March 26, 2007 | Permalink | Comments (0) | TrackBack (1)

Sunday, March 25, 2007

An Alternative to HHI?

Posted by D. Daniel Sokol

In my comparative and international antitrust class, we just got through two classes on comparative merger issues.  The second class focused more heavily on issues of how different jurisdictions think about market definition questions.  I was very impressed with my students' ability to engage in very difficult conceptual issues.  This coming week we shift gears to questions of monopolization and will be very fortunate to have Microsoft Deputy GC Tom Burt address our class on comparative Microsoft cases.

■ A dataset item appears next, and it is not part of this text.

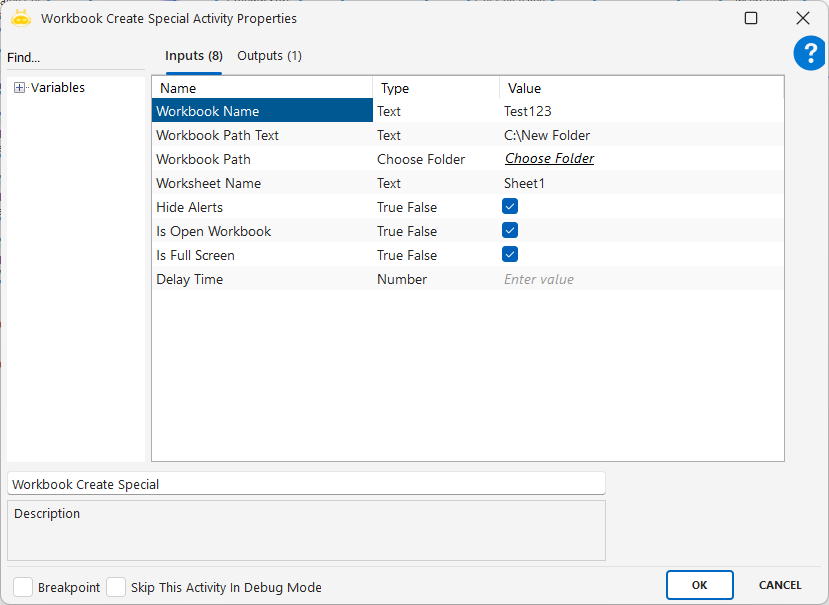
Task: Expand the Variables tree node
Action: [x=20, y=88]
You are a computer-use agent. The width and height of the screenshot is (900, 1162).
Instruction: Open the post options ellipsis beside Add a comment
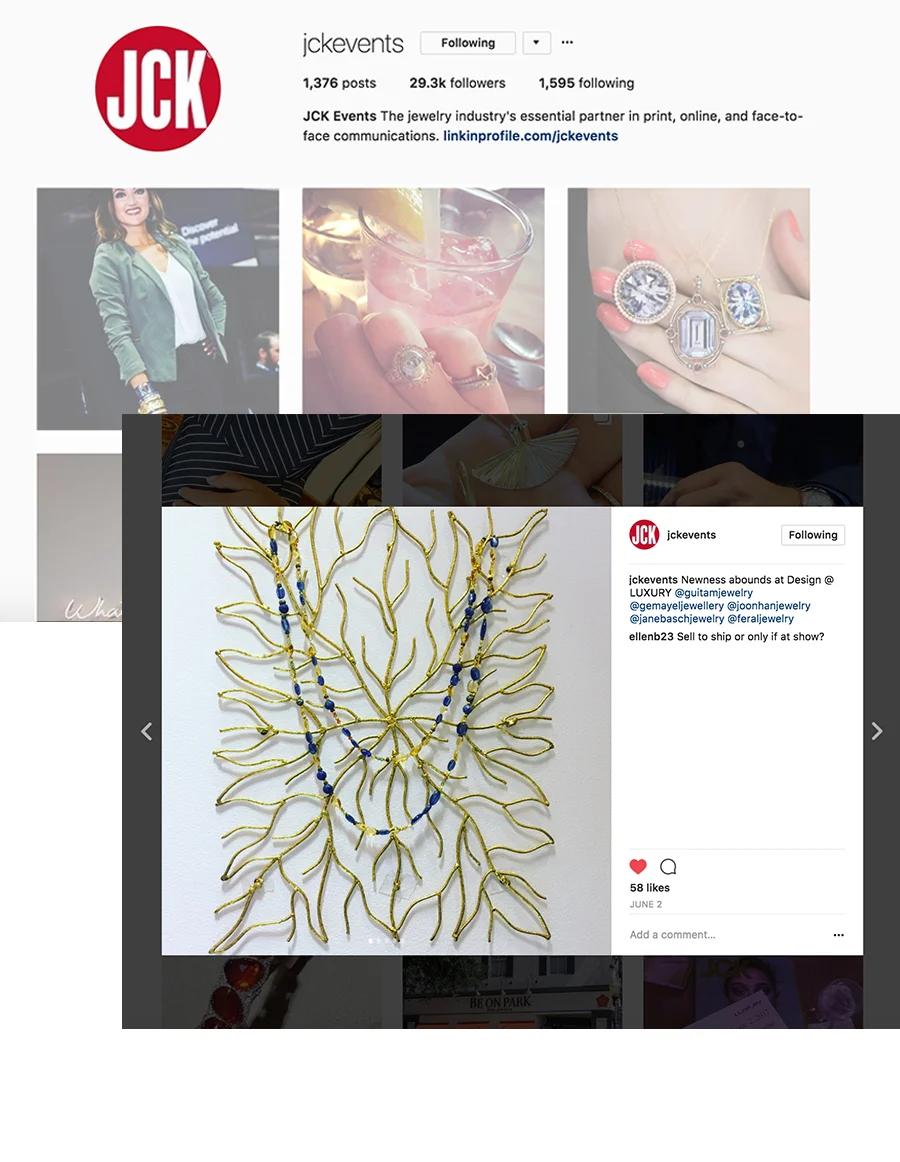point(838,935)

On the issue of market power, Jerry Hausman of MIT's economics department and Greg Sidak of Georgetown Law School have just posted a paper that is worth reading entitled Evaluating Market Power Using Competitive Benchmark Prices Rather than the Hirschman-Herfindahl Index.

Abstract: Whenever feasible, market power determinations should rest on competitive benchmark prices rather than the typical market concentration approach. Government regulators in many countries have issued guidelines on the evaluation of market power in the merger context and other areas that define relevant markets and calculate market shares—along with a summary measure of market concentration, usually the Hirschman-Herfindahl index (HHI). However, competition authorities recognize that high concentration measures are generally not a sufficient condition to infer market power. Use of other structural factors in a market often does not lead to any clearer conclusion. We show that prices that consumers pay for the product in question often offer a superior quantitative measurement that leads to a clearer conclusion than the HHI approach. Further, because prices form the basis for the evaluation of consumer welfare (consumers surplus), they also provide important information for competition authorities, whose goal is typically the protection of consumer welfare. To demonstrate our argument, we examine a decision by the Irish telecommunications regulator, ComReg, which used the EU competition guidelines and the HHI approach to determine that Ireland's two largest mobile providers, Vodafone and O2, had joint dominance and were exercising significant market power. We demonstrate how our benchmark prices approach is superior to the HHI approach.